AVAILABLE DATA below:

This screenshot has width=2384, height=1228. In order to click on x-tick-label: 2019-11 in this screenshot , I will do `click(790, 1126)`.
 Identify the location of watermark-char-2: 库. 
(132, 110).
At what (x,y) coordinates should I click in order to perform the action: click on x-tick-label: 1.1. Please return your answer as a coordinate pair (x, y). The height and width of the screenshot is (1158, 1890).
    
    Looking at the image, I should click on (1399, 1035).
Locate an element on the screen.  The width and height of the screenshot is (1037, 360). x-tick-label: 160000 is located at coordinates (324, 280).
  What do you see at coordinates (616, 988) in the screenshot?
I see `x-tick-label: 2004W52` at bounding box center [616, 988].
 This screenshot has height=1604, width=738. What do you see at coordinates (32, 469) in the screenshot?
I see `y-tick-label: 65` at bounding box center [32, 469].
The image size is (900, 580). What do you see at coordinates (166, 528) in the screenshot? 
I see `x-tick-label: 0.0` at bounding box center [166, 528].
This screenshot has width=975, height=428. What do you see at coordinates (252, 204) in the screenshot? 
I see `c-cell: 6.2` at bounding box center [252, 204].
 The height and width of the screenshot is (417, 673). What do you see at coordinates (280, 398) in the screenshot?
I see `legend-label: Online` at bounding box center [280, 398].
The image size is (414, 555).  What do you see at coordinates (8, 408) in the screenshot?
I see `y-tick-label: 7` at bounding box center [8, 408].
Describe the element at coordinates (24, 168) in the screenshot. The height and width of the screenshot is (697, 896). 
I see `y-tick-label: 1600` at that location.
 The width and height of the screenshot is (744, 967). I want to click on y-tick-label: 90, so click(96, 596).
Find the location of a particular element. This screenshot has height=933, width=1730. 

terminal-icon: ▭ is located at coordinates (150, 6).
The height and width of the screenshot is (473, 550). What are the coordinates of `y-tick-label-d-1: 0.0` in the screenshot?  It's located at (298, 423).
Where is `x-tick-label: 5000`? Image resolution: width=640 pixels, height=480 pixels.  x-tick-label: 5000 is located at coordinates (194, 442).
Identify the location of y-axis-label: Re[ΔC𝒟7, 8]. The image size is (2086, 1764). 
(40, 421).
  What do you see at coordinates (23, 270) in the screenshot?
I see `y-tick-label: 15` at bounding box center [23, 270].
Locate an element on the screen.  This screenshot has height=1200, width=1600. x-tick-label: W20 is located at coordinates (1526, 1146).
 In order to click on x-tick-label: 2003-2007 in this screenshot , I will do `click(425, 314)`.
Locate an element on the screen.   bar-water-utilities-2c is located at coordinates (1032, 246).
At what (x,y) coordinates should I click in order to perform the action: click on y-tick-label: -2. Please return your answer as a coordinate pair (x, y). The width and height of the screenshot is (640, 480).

End of AVAILABLE DATA.

> PROBLEM
How many lines of the records above contain the word "return"? Reply with the number alone.

> FINISHED EXERCISE
2